How can we model a radar wave's reflection from a target? Will the phase of the return be different from the signal that gets sent out?

For instance, suppose our radar was transmitting the following signal:

$$x_{tx}(t) = e^{j 2 \pi f_{tx}t + \theta_{tx}}$$

It hits a non-moving target and reflects back to the radar. How do we model the return? Could we model it as:

$$x_{rx}(t) = |\alpha| e^{j 2 \pi f_{tx}t + \theta_{tx} + \angle \alpha}$$

where $$\alpha$$ is the reflection coefficient of the target material. Will the phase change always be $$\angle \alpha = 0$$? When can we tell?

It seems to me that in general, we can't tell what $$\angle \alpha$$ will be. However, if that is true, how can coherent radars exist?

Note: I did cross post this to dsp.stackexchange, but I want to know the physics perspective too. I think you guys may have better insight here.

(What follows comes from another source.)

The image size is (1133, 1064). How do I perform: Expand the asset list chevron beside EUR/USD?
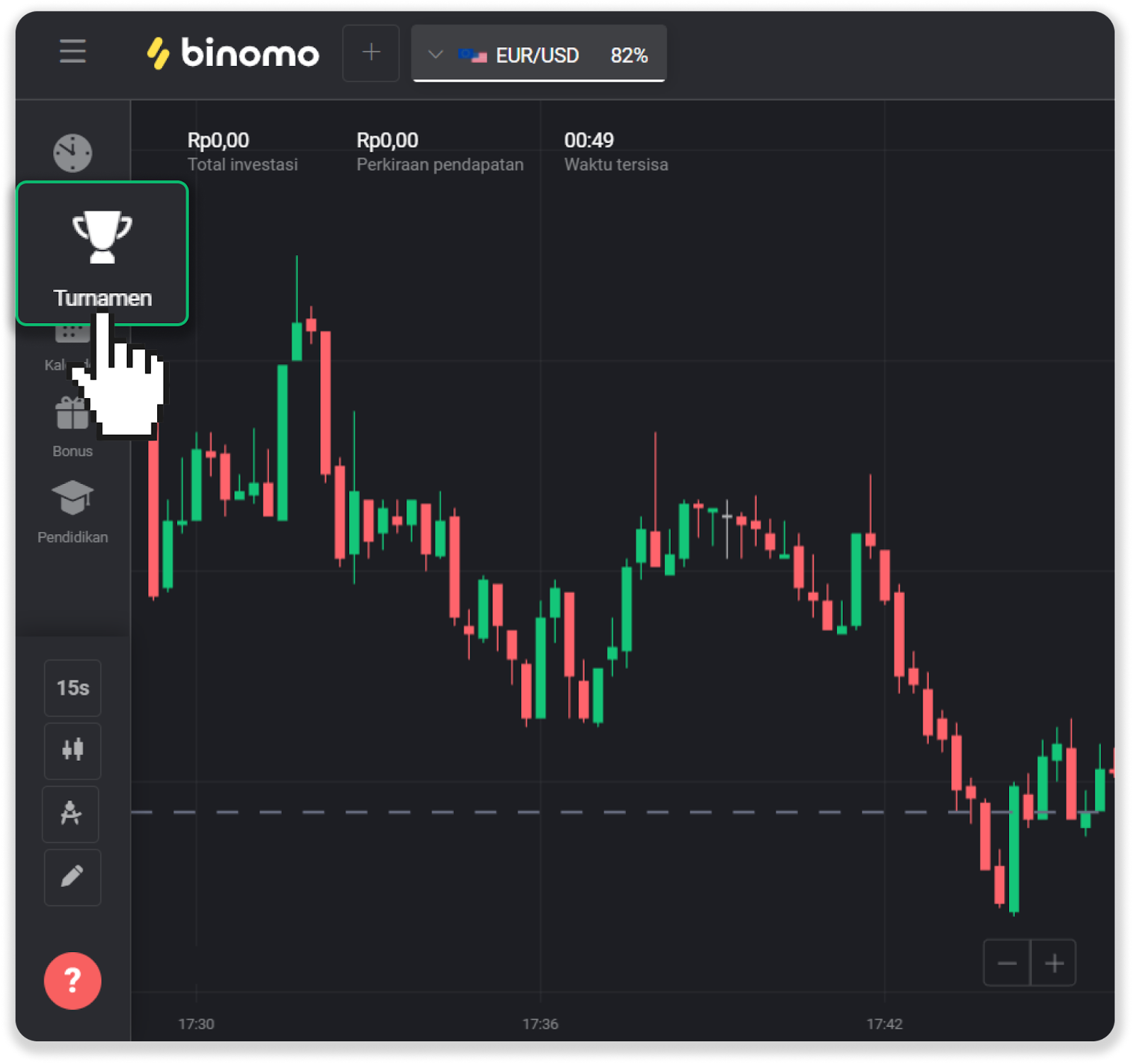coord(435,55)
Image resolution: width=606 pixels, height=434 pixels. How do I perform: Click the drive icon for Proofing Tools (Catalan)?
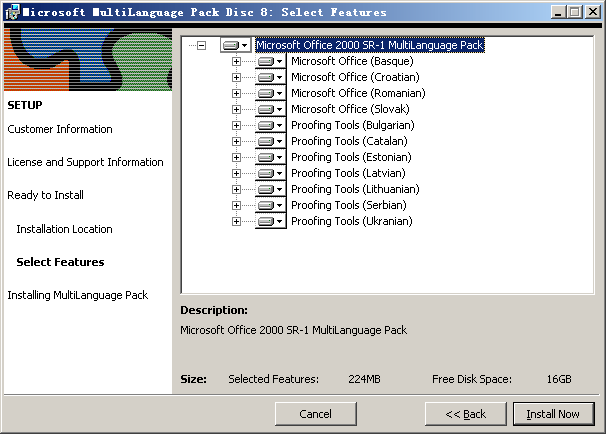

The only thing is needed to assume coherency is that the reflection phase $$\alpha$$ be independent of the instantaneous frequency across the bandwidth of interest. As long as that holds the reflection phase can be ignored.
The reflection phase as long as it is constant plays no role in matched filter detection since it shows up as a simple constant multiplier $$e^{j\alpha}$$ of the complex amplitude of the filter output whose magnitude is used for detection. Since it is constant over the coherent processing interval when the pulses are summed the reflection phase plays no role. But note it can prevent long coherent integration for bistatic radars, because it can vary from one pulse to another (see, scintillation) for a maneuvering target in which case only noncoherent integration can be applied. A complicated target will be "scintillating" but a simple target will have reasonably stable reflection phase; if your target is complicated you may choose to increase the resolution (angle - antenna processing; range-waveform processing) to reduce and/or remove the scintillation.